FIG. 5.

(A) Mitochondrial cytochrome c release induced by recombinant WT, DM56/61, and tBAD₆₈ BAD proteins. Recombinant WT, double-mutant, and truncated BAD proteins fused to the TAT leader sequence were generated and purified as described in Materials and Methods. Partially purified mitochondria (15 μl) from parental 32Dc13 cells were incubated with a vehicle (lane 1; 250 mM sucrose buffer) or 100 nM WT BAD (lanes 2 and 3), double-mutant BAD (lanes 4 and 5), or truncated BAD (lane 6) in the absence (lanes 2, 4, and 6) or presence (lanes 1, 3, and 5) of 1 μl of recombinant caspase 3 (10 ng) in 30 μl. After 1 h at 30°C, samples were centrifuged at 12,000 × g for 10 min at 4°C. Supernatants (Sup) were subjected to an SDS–4 to 15% gradient polyacrylamide gel and transferred to a nitrocellulose filter. The filter was probed with a monoclonal anti-cytochrome c antibody (α-Cytochrome C) (upper gel). Mitochondrial pellets were lysed, and protein extracts were blotted with an antibody to subunit IV of cytochrome oxidase COX-IV) as a control for equal loadings (middle gel).
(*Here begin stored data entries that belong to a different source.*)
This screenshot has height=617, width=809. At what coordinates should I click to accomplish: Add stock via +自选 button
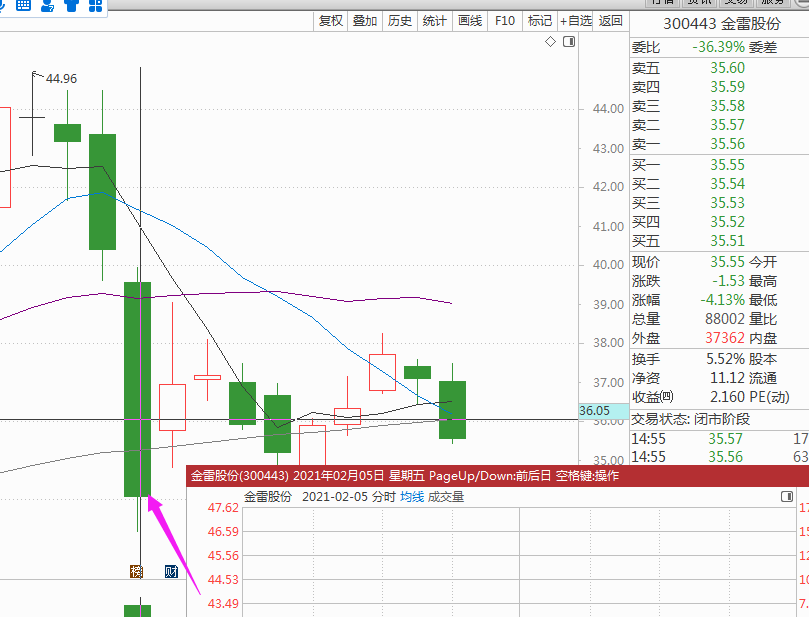[x=576, y=21]
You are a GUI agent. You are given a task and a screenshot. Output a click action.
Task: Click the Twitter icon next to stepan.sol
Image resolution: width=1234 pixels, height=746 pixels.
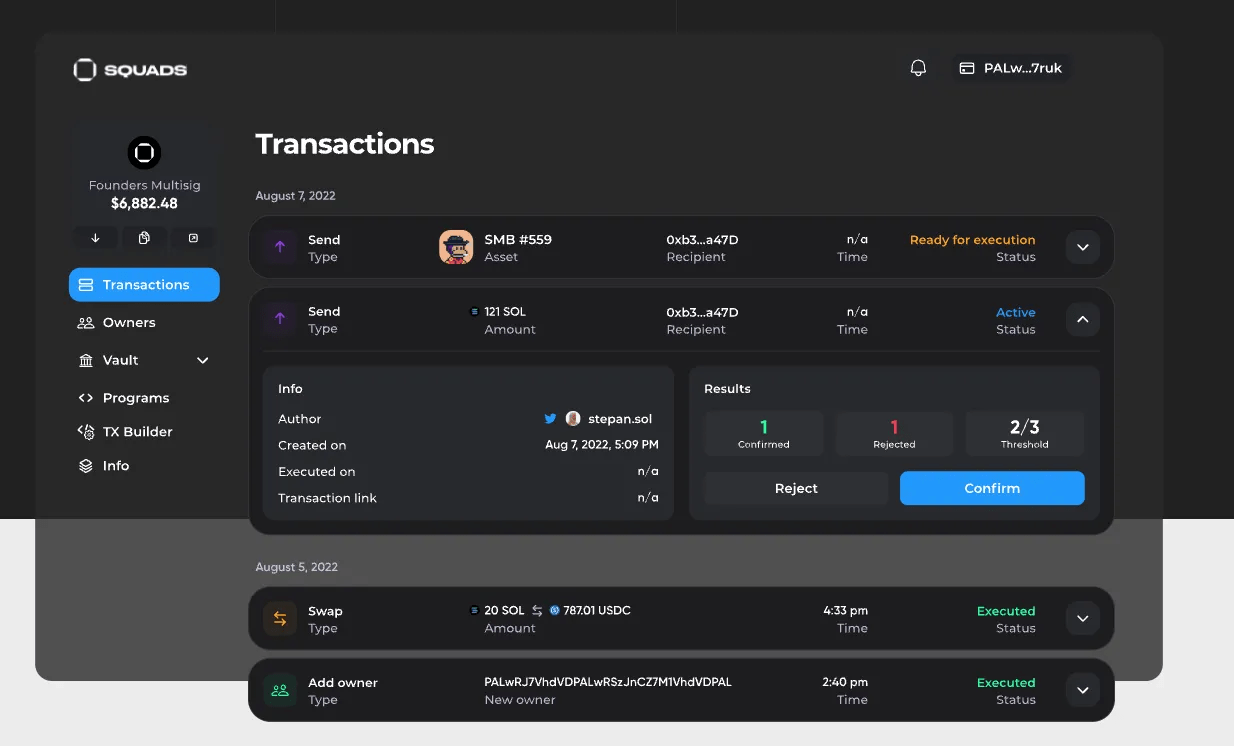pos(550,418)
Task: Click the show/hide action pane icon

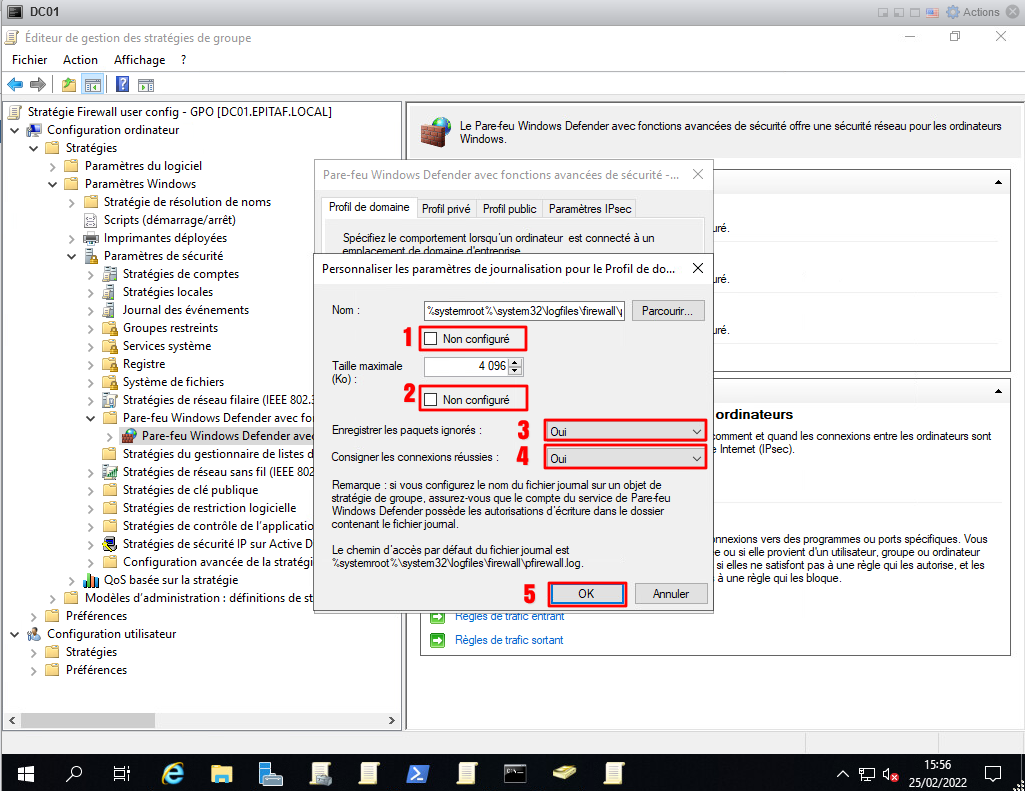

The same filter was blotted with anti-cytochrome c antibody to monitor the presence of residual protein in the mitochondrial fraction (lower gel). (B) Densitometric analysis of cytochrome c release. The intensities of the cytochrome c band in the supernatants were measured and normalized against that of COX-IV detected in the pellet extracts, used as control (CTRL) of mitochondrial loading. Data are the ratios of the value of each cytochrome c band to that of its COX-IV counterpart. Results are representative of two separate experiments.